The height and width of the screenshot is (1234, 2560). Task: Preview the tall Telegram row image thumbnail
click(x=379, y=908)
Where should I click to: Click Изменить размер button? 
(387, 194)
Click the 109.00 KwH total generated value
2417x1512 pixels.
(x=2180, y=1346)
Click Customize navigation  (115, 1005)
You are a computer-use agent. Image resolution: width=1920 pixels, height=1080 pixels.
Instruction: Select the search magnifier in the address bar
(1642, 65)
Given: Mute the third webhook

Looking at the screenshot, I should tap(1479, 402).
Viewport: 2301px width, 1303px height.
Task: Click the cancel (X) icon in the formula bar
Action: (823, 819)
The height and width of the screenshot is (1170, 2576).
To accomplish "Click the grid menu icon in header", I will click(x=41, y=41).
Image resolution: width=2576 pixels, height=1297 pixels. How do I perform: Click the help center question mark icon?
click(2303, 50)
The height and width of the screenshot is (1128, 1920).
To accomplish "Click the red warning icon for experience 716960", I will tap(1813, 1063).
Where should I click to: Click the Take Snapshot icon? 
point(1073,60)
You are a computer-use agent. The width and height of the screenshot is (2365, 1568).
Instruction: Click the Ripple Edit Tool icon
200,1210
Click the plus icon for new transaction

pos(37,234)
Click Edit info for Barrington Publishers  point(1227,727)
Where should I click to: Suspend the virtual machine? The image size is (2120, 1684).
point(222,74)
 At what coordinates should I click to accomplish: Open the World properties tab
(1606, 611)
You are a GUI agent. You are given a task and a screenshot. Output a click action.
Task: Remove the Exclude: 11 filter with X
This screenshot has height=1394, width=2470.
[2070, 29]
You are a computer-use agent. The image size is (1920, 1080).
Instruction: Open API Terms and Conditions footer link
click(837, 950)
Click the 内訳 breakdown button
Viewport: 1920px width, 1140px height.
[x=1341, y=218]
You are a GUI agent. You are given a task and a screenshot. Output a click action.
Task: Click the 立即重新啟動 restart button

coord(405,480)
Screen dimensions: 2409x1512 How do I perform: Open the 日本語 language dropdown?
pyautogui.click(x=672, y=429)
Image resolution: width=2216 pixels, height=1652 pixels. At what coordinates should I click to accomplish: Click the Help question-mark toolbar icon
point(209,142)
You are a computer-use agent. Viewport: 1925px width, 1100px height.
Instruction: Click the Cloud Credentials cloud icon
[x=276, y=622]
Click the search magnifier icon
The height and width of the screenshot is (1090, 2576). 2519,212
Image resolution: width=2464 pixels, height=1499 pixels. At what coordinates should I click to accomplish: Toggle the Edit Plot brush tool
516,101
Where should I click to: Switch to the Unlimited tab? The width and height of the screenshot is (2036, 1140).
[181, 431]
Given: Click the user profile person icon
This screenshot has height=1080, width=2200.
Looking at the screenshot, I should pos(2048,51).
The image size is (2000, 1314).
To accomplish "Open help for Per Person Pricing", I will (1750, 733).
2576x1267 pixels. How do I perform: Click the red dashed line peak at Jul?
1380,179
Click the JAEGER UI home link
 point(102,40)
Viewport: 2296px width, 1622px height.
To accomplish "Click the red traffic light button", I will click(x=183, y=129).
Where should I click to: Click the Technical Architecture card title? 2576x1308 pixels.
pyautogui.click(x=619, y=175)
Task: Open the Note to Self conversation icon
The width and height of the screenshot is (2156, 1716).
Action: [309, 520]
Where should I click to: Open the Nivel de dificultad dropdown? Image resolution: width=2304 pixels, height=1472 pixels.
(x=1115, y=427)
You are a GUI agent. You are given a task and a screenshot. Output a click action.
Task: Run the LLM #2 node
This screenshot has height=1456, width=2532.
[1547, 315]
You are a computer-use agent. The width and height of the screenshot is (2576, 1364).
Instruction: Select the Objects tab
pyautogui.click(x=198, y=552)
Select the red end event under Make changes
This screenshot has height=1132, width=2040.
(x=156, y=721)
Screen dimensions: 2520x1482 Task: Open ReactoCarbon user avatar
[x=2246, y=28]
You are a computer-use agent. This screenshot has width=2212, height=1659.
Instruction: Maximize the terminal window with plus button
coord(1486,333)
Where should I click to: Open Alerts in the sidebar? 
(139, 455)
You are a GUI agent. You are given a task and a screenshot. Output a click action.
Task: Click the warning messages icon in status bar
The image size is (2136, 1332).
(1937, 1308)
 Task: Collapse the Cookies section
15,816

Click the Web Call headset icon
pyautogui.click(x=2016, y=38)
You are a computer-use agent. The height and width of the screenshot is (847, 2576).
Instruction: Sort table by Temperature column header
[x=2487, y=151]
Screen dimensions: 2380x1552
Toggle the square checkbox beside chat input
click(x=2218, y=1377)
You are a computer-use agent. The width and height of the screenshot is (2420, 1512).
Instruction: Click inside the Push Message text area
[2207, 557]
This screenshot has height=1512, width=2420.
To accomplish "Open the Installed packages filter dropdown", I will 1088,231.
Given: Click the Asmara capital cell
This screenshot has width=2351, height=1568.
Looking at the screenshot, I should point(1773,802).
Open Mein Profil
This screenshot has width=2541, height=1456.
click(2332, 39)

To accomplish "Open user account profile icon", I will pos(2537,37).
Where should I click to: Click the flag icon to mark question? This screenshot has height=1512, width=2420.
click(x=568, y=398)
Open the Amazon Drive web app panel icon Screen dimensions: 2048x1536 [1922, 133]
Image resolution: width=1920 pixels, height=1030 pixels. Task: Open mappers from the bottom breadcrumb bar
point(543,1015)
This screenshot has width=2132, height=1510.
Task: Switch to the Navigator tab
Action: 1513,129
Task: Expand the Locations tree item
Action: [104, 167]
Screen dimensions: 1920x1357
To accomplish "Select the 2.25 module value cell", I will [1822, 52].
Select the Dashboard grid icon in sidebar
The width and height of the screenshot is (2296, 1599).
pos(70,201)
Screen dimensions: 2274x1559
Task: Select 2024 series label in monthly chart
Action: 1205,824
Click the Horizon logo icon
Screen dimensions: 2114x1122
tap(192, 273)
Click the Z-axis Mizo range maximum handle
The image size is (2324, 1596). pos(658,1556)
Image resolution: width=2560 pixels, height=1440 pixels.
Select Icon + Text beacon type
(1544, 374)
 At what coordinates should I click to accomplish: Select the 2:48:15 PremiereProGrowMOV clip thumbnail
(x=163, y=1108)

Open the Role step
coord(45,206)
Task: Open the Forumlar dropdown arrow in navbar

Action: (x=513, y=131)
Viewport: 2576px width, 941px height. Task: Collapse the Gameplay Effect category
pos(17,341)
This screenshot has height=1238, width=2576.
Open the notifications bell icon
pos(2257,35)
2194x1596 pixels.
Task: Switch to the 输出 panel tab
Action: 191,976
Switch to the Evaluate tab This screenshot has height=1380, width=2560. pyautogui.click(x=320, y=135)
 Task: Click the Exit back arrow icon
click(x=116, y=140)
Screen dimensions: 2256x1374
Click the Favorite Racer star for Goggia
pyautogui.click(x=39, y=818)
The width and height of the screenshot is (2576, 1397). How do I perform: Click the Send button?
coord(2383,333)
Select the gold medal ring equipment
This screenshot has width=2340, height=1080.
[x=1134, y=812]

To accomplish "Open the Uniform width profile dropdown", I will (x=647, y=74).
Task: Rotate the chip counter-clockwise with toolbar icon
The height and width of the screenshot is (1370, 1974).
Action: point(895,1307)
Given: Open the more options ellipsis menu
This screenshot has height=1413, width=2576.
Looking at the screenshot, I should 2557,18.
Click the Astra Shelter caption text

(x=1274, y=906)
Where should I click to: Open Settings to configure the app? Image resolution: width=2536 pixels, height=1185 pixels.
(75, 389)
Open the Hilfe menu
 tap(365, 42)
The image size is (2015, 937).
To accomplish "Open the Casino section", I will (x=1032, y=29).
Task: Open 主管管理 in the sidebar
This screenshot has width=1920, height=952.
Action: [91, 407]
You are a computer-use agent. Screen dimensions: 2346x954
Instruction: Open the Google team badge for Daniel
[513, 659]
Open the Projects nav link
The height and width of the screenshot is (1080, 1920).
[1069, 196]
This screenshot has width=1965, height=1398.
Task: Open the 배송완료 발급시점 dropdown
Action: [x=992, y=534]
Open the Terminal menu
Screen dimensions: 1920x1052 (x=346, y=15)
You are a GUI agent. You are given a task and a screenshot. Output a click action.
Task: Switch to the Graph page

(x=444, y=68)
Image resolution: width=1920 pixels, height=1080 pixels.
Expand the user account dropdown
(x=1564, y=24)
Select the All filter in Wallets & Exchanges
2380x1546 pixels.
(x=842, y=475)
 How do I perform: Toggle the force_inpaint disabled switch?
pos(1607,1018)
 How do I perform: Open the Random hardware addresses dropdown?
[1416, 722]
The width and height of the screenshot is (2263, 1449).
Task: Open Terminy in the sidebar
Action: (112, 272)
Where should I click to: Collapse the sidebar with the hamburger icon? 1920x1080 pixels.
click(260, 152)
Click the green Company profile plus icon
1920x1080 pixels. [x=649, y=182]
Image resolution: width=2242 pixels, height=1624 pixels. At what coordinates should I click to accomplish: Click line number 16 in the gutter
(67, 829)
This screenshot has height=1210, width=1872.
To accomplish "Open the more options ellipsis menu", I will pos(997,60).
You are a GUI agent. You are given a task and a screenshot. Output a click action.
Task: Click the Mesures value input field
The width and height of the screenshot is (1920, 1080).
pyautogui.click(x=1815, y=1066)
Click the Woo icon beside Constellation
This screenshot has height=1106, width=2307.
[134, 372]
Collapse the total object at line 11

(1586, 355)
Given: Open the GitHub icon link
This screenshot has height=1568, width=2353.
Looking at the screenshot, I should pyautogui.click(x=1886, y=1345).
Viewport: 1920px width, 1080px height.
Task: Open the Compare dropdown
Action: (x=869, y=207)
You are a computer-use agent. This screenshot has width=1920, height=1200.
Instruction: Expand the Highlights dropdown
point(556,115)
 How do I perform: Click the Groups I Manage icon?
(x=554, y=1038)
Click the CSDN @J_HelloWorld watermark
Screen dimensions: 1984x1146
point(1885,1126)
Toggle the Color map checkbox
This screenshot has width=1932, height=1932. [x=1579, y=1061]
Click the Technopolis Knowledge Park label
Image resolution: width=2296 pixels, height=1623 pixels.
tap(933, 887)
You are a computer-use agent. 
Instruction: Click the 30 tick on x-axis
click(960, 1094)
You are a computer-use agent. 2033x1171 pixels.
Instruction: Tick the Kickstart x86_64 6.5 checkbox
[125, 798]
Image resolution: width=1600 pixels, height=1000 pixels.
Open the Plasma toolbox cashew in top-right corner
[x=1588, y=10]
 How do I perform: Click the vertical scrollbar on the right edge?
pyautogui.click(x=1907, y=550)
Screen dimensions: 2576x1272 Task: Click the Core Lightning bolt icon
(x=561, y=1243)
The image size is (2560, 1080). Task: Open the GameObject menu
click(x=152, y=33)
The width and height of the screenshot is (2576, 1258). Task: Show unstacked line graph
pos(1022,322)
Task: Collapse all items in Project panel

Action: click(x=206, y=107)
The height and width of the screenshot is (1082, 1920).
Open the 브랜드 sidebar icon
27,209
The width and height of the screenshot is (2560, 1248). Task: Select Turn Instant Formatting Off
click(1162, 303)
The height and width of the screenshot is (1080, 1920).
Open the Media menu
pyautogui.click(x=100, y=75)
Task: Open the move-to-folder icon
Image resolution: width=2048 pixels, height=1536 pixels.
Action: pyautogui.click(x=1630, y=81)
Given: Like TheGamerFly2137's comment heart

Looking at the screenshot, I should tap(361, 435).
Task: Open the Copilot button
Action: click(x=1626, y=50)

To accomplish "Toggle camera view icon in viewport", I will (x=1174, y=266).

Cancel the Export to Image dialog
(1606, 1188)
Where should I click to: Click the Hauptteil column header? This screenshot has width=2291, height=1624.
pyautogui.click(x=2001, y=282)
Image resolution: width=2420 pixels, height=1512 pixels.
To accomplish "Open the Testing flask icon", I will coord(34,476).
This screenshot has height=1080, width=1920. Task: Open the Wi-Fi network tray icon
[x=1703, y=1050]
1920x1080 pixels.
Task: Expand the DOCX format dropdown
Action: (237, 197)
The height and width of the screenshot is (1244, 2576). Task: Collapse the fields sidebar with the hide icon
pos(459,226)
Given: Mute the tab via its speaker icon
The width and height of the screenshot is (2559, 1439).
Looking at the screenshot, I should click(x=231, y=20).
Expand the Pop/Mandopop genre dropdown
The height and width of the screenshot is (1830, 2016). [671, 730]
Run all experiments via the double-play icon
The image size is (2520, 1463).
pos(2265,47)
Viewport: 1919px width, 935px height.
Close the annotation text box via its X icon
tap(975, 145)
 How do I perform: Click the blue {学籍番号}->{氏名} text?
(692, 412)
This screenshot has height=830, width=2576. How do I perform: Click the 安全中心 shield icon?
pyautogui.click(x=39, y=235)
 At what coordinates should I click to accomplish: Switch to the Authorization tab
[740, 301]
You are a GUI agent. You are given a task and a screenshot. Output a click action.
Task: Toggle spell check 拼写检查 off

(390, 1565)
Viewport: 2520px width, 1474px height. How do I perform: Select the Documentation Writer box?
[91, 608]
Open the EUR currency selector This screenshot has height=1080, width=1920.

_ _ _

* **TASK DIRECTIONS**
Report each line of the data in which "more" occurs.

* **RESULT OF THIS EXERCISE**
Given: Open the more options ellipsis menu
To accomplish "Open the more options ellipsis menu", I will pos(997,60).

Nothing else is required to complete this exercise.